My husband is derelict in every duty he has as a parent. He has forced me to be the only one that holds my daughter accountable for ANYTHING, from being a smartmouth to her schoolwork. He does nothing and yet sits there bitching about all he has to do. She is not his priority and he is allowing her to do whatever the flip she wants to do and that is coming to an end one way or the other.
She has zero organizational skills - didn't have all of her school supplies A WEEK AFTER school started, missed the second day of school because she could not make a choice as to what to wear when the original plan didn't pan out. She can barely finish a sentence before she starts a new one. She is hyperactive and she hasn't always been that way. I told Jeff over the weekend for instance that she couldn't do an essay while sitting on the backporch with the music blaring and him cutting grass or sitting there talking. I said that's the reason she's a scatterbrain, there IS TOO MUCH BULLSHIT going on all the time!
They have until Interims to show me something or I will file for specific visitation, which will instigate mediation, thus forcing him into parenting classes, etc...
I have had all I intend to watch of that man setting my daughter up to fail in life because he can't belly up and be a friggin MAN.
All of the years I have spent teaching her, directing her, instilling things in her have gone to hell in a handbasket in a matter of 9 months.
She is so far up her Dad's ass and just enjoying doing whatever the hell she wants to do that she now hates me because 9 times out of 10, seeing mom means ending up in a fight.
I have gotten myself a list of counselors from my insurance company today because I need help. Eventually, I'll bring D11 into counseling with me. For now, I have to go alone because I can't function anymore like this.
H is just gonna have to kiss my ass.
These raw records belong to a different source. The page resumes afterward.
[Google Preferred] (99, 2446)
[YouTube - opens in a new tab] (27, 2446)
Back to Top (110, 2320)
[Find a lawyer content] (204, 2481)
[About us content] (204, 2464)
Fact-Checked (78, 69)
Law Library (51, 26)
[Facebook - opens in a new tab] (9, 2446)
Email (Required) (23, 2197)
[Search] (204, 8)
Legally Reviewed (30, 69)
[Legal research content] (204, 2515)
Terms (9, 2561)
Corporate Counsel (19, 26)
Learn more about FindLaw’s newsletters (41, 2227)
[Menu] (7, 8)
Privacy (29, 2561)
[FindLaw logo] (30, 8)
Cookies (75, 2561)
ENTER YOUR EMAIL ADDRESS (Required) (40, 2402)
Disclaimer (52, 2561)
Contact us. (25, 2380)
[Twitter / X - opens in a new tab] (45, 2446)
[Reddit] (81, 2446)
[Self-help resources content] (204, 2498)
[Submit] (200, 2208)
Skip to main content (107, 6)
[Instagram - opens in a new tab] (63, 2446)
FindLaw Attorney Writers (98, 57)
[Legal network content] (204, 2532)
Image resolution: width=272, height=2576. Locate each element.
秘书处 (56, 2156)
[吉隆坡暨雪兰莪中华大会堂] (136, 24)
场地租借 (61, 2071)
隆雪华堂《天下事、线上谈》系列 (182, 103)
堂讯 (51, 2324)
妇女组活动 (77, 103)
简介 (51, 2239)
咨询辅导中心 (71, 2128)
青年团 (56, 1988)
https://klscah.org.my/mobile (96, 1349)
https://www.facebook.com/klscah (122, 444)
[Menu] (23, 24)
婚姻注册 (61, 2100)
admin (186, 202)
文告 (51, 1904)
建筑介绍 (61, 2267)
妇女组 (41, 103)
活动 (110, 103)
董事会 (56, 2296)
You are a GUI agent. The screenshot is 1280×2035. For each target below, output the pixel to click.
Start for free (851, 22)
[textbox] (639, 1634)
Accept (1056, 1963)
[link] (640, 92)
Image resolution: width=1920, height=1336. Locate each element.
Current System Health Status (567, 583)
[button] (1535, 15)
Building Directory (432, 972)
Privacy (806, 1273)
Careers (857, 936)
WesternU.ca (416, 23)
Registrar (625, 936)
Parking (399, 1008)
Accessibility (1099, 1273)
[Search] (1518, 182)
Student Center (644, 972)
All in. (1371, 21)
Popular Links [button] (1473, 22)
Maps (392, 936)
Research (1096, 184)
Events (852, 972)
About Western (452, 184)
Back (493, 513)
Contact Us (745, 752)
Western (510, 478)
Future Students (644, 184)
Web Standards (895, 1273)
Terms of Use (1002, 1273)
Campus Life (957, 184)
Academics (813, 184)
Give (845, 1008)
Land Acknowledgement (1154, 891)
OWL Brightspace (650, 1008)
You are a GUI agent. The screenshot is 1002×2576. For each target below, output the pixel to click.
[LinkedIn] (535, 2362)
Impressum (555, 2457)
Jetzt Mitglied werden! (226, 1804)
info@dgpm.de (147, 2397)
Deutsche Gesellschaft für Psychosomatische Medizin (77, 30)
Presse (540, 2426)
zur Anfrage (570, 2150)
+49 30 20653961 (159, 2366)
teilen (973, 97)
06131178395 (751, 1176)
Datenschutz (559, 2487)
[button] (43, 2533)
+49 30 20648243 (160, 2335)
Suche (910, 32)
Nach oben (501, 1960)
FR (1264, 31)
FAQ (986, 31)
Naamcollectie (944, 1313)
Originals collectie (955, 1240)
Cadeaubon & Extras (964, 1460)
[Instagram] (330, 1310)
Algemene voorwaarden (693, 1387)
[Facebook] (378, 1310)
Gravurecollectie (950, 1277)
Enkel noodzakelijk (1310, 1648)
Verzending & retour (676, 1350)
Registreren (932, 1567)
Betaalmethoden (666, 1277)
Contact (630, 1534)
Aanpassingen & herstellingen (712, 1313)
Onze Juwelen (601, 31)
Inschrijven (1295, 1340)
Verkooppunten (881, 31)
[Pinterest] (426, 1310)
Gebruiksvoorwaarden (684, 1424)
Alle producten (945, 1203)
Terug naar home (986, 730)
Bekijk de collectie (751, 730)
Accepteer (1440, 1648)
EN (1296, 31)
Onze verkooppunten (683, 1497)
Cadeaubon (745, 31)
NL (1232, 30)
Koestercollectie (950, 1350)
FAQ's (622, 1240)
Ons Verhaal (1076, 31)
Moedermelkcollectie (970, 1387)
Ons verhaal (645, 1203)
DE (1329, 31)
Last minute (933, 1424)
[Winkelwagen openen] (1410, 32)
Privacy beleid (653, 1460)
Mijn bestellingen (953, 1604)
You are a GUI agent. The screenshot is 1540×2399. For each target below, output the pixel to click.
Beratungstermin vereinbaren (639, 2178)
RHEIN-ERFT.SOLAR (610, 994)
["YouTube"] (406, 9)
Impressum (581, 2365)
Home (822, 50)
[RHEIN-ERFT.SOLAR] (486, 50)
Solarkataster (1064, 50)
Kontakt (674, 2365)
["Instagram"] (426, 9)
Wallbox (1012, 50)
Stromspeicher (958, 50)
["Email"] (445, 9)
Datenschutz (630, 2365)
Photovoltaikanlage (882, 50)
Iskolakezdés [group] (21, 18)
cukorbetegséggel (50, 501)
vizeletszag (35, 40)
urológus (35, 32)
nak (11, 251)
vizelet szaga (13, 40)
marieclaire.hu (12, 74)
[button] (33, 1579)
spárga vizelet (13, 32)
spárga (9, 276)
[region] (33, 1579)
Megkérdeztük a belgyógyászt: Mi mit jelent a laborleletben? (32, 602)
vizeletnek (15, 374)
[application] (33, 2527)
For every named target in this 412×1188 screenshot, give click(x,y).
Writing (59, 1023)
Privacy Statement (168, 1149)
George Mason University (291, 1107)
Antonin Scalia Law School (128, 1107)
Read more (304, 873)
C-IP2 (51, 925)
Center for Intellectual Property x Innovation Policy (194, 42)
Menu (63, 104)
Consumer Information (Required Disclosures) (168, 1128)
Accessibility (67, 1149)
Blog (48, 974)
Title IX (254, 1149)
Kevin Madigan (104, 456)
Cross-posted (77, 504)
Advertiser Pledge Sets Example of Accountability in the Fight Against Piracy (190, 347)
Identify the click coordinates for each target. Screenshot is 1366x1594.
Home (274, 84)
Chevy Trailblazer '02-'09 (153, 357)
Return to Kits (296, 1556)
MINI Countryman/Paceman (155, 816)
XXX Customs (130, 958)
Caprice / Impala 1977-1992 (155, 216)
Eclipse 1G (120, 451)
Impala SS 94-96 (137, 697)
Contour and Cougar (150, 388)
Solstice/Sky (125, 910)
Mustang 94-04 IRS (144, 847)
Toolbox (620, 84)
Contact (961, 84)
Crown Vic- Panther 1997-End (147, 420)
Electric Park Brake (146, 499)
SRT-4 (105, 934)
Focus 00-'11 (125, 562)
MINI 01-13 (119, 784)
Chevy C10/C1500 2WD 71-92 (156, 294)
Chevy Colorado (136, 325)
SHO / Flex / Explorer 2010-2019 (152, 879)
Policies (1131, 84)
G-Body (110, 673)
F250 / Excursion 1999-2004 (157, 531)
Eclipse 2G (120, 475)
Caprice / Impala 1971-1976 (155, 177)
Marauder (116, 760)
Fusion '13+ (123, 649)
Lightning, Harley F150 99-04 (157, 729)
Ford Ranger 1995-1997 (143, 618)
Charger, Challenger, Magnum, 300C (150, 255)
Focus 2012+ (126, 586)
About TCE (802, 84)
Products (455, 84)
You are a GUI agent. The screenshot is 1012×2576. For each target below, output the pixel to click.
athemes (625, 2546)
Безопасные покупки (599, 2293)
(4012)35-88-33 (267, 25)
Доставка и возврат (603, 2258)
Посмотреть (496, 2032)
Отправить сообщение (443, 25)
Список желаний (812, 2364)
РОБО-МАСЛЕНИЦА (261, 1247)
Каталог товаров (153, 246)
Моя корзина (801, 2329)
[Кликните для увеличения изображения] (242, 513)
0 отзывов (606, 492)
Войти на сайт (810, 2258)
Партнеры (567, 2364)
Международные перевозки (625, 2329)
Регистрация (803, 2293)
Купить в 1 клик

I can not help him anyway and I am seriously concerned that I'm going to have a nervous breakdown if I continue trying to walk this line of not offending him and yet handling her behavior appropriately. It just can not be done. God knows I have tried. My resentment is growing tremendously and I am afraid I am going to snap. It is affecting my son too, at this point.
I really wonder just how freakin' long he thought I was going to let this go on?
Well, he'd better pull something out of his ass within the next 3 weeks or we'll be playing a whole new ballgame because I am 100% prepared to let my family become a part of the "system" now as opposed to waiting til my daughter becomes delinquent.